Monday, February 7, 2011

Printz Award Winners

I just finished Ship Breaker by Paolo Bacigalupi and that marks the fifth and final Printz book of this year that I've read. I didn't really like or dislike any of them enough to review them separately, so I figured I'd go for a huge review instead.

The best two were Revolver by Marcus Sedgwick and Nothing by Janne Teller. Please Ignore Vera Dietz by AS King was okay, and Stolen by Lucy Christopher was boring. Ship Builder just got a "meh."

Megan already reviewed Revolver so I'll leave that one alone except to agree with her that while this would not normally be a book I would pick up, it had a great story and good pacing throughout the novel. The main story unfolds in the course of two days. There were plenty of great details about the harsh life of northern climates and about Colt revolvers and they were never boring--I didn't feel like I wanted to skip over anything. This is a rarity as I am easily bored by superfluous descriptions.

Stolen, by contrast, I found incredibly slow and overflowing with details. After the initial kidnapping (I'm not giving too much away here) there really isn't any plot development. The novel just seemed to drag on until the end, at which point we're left with a confusing ending. Instead of illustrating the sparse beauty of the Australian outback, the book read like an encyclopedia. The one thing that I liked about this book was the depth that Ty, the kidnapper had. I thought Christopher did a good job at making him seem creepy and vulnerable at the same time, and she used weird personality traits in addition to a good back story to make him more believable.

The children in Nothing were incredibly believable, although it seemed more like a morality tale than a story. As a teen, I probably would have liked this book because of the escalating weirdness throughout, but as an adult reader and teacher who works with teens I was particularly affected by the influence that peer pressure had on the characters, eventually leading them to do unspeakable things. I don't want to give anything away so I'll just give the following synopsis: a group of children try to convince their classmate that life isn't meaningless by collecting meaningful things. As each child chooses for another what is meaningful things get out of control. I think this book would be disturbing for some younger readers so I'd say it would be appropriate for 14 and up only. Still, this book was definitely my favorite, despite (because of?) the creepiness.

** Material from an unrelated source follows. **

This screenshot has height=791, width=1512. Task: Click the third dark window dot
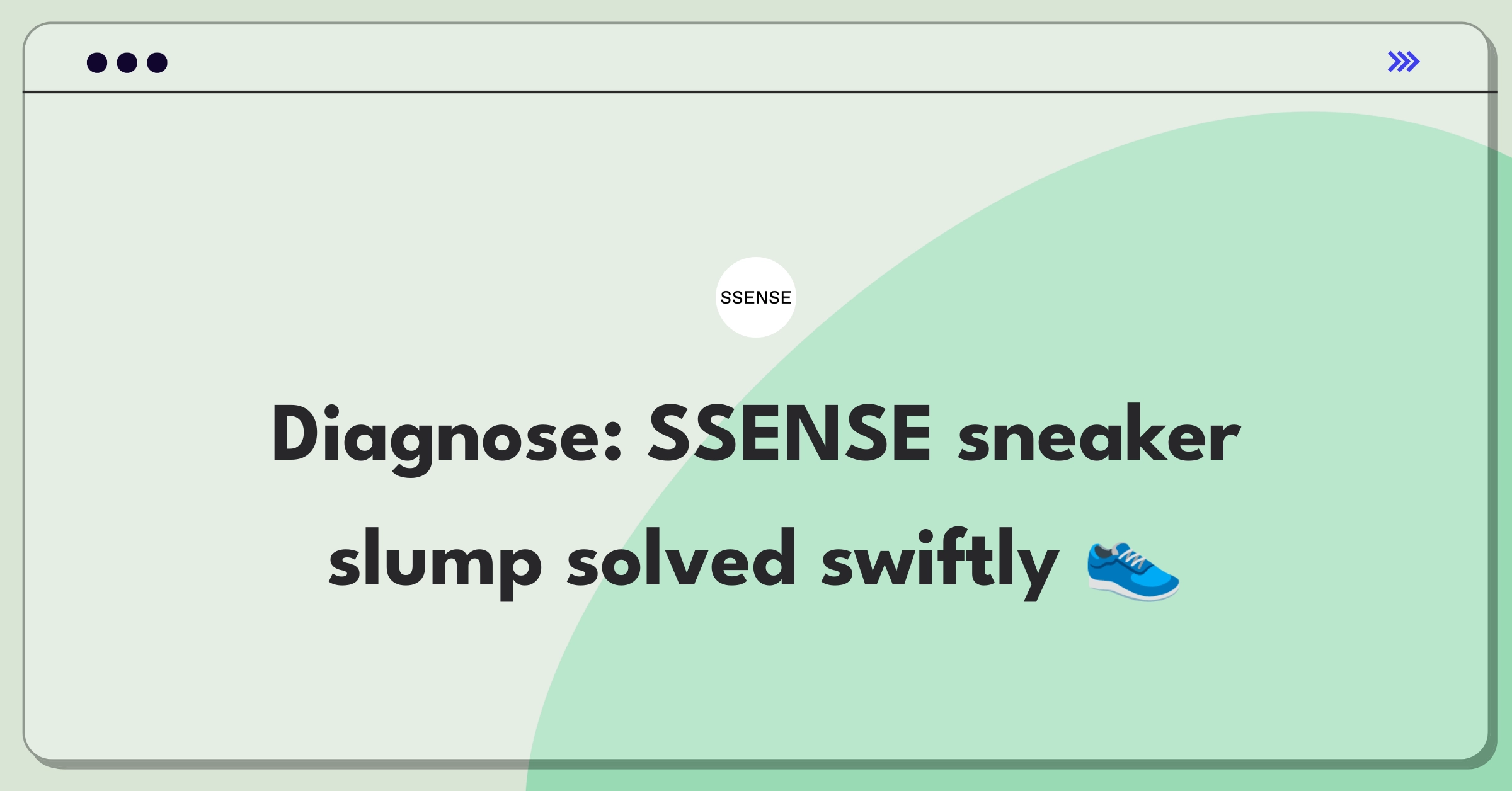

Please Ignore Vera Dietz was okay. It reminded me a lot of last year's winners; books about quirky teens with major life problems. The storytelling was pretty good and the pacing was mostly great. The characters, especially the main character, just wasn't very compelling to me. I wanted to finish the book because it was so interesting but I never really felt anything for Vera. I actually thought the most interesting character was the crazy bad girl Jenny (I think Jenny walks the halls of every school in America!). There is a lot of language in this book and some mature content and I'm not sure I'd recommend it to anyone. I can't think of any niche it would fill.

Ship Breaker was pretty disappointing. It's another book about a Dystopian society and an underdog who tries to get out. Unlike Hunger Games, it doesn't have much of a plot; unlike Uglies, the world the author creates is pretty bland. Science fiction really can't work unless you build great settings--this book starts off okay but never gives us enough details about the world or society to make it really interesting. The ending makes it seem like this book will be a series, so maybe the author intends to reveal more later, but I don't know if I would read a sequel. The main character, Nailer, didn't really do much for me either. There is fair bit of language in this book as well.

Maybe I was just not in a good mood when I read these books, but I really didn't like them as much as previous Printz award winners! I looked over the list again tonight and saw amazing books that I loved; Monstrumologist from last year, the Book Thief, Jellicoe Road, Speak, The Disreputable History of Frankie Landau-Banks, Octavian Nothing, A Northern Light... I was just disappointed in the books this year. Hopefully next year's winners will be better.


  1. I recently finished Ship Breaker and I would agree with many of the things you said. It was just an "okay" book. I am not even sure I will purchase it for my library. It's not bad, but it is not great. I like many other dystopian society type books better. I actually didn't think there was all that much language in it, but I might have diff opinions than Sarah there. All in all, I thought it was a decently clean book, but the book wasn't a page turner by any means. I am actually not even that sure why this book was the Printz winner. My only thoughts is that it brought in many political hot topics in a subtle (some may think not so subtle) ways such as global warming. Yet again, it wasn't bad... it just wasn't great.

    Already started Stolen by Christopher... I'll let you know my thoughts. Sorry I am not the speedy reader like Sarah. We all can't have her super powers.

  2. There was one quote that I did like in the book. "Blood is not destiny, no matter what others may believe." (pg 248) I like the message/reminder that quote provides. I guess you can feel inspired from even an "ok" book.

  3. Alright, I just finished Stolen by Lucy Christopher. I would have to say that Sarah hit the nail on the head with that one. It has a decent beginning, but then it truly just seems to drag on. Ty was an interesting character with depth, but the story truly lacked a plot. Sure, this could've been a short story, but something else needed to be there for it to be a Printz Honor book for me.